Between 2021 and 2024, Regen ran The Art Lab, a three-year programme exploring what happens when artists and energy experts work together. Co-designed (With Emma Pavan de Ceccatty) and led by Sophie Whinney, the initiative invited artists into the world of clean energy — not to communicate technical details, but to co-create, experiment, and reveal new ways of thinking about power, systems, and community.
Here, Sophie reflects on what she learned about collaboration, trust, and why creativity belongs at the heart of the energy transition.
When Sophie Whinney joined Regen, it wasn’t just the energy work that drew her in – it was the creativity quietly running through the organisation’s DNA. She’d first encountered Regen through an arts-meets-energy project and immediately sensed something rare: a space where imagination and infrastructure could coexist.
A few years later, Sophie became the driving force behind The Art Lab – Regen’s artist residency programme, which brought together artists and energy experts to explore a shared question: what happens when art and energy meet?
Her hope was simple – to create something beautiful and thought-provoking that helped everyone involved, artists and engineers alike, to see the world differently. But the experience offered much more: a masterclass in collaboration, creative process, and care.
One of Sophie’s early realisations was that creative exploration is infinite unless someone decides where it ends. “Artists are brilliant at opening up possibilities,” she reflected, “but part of my role was helping draw a line — to mark the moment when exploration becomes creation.”
That shift, she observed, is vital: it’s when energy and focus crystallise, and the work finds its form.
Regen’s leadership offered Sophie a rare kind of freedom – the trust to design a programme from scratch. That trust shaped her philosophy as a producer: to give artists creative space, but also to hold them with structure and care.
She learned that creative work doesn’t just need project management; it needs pastoral support. “Sometimes the most supportive thing you can do is to help someone stop,” she explained. “To remind them that what they’ve made is enough.”
Each residency brought unexpected discoveries. Some of the most powerful moments came when artists and energy professionals realised they were speaking the same language – curiosity, problem-solving, systems thinking – even if their vocabularies differed.
The presence of artists inside Regen’s office had a transformative effect. Engineers found themselves discussing colour and emotion, while artists asked questions about grid constraints and local networks. “Those conversations sparked ideas no one could have predicted,” Sophie said. “They made the organisation feel alive.”
Sophie believes there’s an abundance of art about the climate emergency, but not nearly enough that explores energy itself – the invisible systems that power our lives. “Energy isn’t just wires and watts,” she said. “It’s rhythm, flow, transformation. It’s full of creative potential.”
For her, The Art Lab was proof that energy is not just a technical subject but a profoundly human one – rich with metaphor, story, and emotion.
Reflecting on her time leading The Art Lab, Sophie is clear that this kind of work isn’t a “nice to have.” It’s essential to a just and meaningful energy transition.
“It’s about connecting imagination to infrastructure,” she said. “If people can’t see themselves in the energy story, they won’t feel part of it.”

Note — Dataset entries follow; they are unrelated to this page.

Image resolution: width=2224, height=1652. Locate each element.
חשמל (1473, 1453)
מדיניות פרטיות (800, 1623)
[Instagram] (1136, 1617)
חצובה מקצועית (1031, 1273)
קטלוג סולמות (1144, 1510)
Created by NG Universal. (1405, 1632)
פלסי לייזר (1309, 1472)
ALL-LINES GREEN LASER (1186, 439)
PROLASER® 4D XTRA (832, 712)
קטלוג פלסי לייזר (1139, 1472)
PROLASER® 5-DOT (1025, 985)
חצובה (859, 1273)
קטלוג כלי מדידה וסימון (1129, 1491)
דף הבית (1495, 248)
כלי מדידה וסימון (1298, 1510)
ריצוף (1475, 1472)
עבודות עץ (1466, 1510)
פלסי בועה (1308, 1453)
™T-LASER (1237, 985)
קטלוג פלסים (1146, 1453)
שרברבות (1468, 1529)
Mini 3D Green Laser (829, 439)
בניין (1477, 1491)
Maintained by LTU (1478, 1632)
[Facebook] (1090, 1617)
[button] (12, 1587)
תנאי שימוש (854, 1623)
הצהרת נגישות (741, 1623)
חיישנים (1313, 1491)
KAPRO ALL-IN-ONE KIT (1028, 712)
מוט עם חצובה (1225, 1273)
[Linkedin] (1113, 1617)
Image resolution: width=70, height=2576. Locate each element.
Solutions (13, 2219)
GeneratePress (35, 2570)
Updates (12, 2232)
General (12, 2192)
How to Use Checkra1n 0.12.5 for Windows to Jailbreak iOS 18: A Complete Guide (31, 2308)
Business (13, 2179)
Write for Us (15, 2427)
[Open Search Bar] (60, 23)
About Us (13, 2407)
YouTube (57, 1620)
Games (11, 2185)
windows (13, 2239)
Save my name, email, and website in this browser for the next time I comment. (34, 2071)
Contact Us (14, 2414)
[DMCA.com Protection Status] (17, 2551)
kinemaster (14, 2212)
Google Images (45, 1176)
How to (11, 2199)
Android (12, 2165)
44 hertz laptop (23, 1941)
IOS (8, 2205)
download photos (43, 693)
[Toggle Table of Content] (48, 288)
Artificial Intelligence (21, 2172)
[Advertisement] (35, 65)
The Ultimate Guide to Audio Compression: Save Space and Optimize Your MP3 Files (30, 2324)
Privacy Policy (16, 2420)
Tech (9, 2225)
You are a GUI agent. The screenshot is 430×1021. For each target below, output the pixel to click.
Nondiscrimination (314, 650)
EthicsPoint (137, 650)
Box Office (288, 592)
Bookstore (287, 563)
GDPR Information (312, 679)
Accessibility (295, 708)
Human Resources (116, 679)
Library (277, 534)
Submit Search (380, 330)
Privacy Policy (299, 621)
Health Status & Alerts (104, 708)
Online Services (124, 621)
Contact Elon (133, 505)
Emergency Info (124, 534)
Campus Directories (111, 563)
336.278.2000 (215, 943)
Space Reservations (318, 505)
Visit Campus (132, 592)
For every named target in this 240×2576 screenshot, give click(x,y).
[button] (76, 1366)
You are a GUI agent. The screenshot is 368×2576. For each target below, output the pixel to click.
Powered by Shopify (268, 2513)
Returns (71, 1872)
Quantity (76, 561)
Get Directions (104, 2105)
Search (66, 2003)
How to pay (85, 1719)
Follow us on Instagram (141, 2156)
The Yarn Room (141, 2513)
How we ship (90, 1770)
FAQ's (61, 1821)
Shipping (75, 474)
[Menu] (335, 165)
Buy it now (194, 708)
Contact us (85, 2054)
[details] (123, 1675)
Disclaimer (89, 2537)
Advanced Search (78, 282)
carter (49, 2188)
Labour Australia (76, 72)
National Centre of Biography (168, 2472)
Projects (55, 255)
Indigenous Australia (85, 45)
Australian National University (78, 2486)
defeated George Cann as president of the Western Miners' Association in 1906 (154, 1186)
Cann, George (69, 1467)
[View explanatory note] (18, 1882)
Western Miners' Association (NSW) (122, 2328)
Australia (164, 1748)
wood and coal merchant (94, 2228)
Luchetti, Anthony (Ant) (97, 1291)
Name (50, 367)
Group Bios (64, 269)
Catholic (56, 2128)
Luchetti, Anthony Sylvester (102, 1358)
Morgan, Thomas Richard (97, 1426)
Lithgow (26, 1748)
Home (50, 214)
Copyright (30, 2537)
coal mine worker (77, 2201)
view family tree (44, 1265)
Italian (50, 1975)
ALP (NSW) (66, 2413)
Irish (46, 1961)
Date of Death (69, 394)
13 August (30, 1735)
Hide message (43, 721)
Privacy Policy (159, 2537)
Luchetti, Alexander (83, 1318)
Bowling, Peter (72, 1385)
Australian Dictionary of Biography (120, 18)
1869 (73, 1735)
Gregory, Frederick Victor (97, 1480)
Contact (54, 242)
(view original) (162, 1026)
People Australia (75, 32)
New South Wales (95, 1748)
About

The experience also gave her personal confidence. “Five years ago, I wasn’t sure if this sort of work really counted,” she reflected. “Now I know it does. It changes people, organisations, and what we believe is possible.”
“Artists are brilliant at opening up possibilities — but part of my role was helping mark the moment when exploration becomes creation.”
“Sometimes the most supportive thing you can do is to help someone stop — to remind them that what they’ve made is enough.”
“If people can’t see themselves in the energy story, they won’t feel part of it.”
1. Trust people to surprise you.
The best creative work happens when everyone involved — artists, engineers, producers — feels trusted to explore and take risks. Trust builds confidence; confidence builds courage.
2. Create space for process, not just output.
It’s tempting to focus on deliverables, but creativity needs time to unfold. The richest moments often happen in between — in conversations, experiments, or unexpected detours.
3. Care is part of the work.
Artists bring vulnerability and deep emotional engagement to what they do. Support and pastoral care are as important as logistics or deadlines.
4. Know when to stop.
Exploration can go on forever. Part of producing is helping to mark the moment when something is complete enough — when the creative energy can rest.
5. Bring people together early.
Don’t wait until the art is finished to introduce it to the technical team, or vice versa. Co-creation is far more powerful than presentation.
6. Value curiosity over certainty.
Artists and energy experts often share the same questions, even if they use different language. Curiosity creates common ground where expertise might divide.
7. Hold the tension between structure and freedom.
Too much structure can suffocate creativity; too little can feel unsafe. The art is in balancing the two.
8. Make the invisible visible.
Energy is an abstract subject. Artists can translate it into rhythm, flow, movement, and story — helping people feel their connection to it.
9. Celebrate the small wins.
A single conversation that changes how someone sees their work is just as valuable as a finished artwork or event. Don’t underestimate quiet impact.
10. Keep the door open.
Every project should lead to more — new collaborations, new thinking, new friendships. Creativity is a renewable resource; keep it circulating.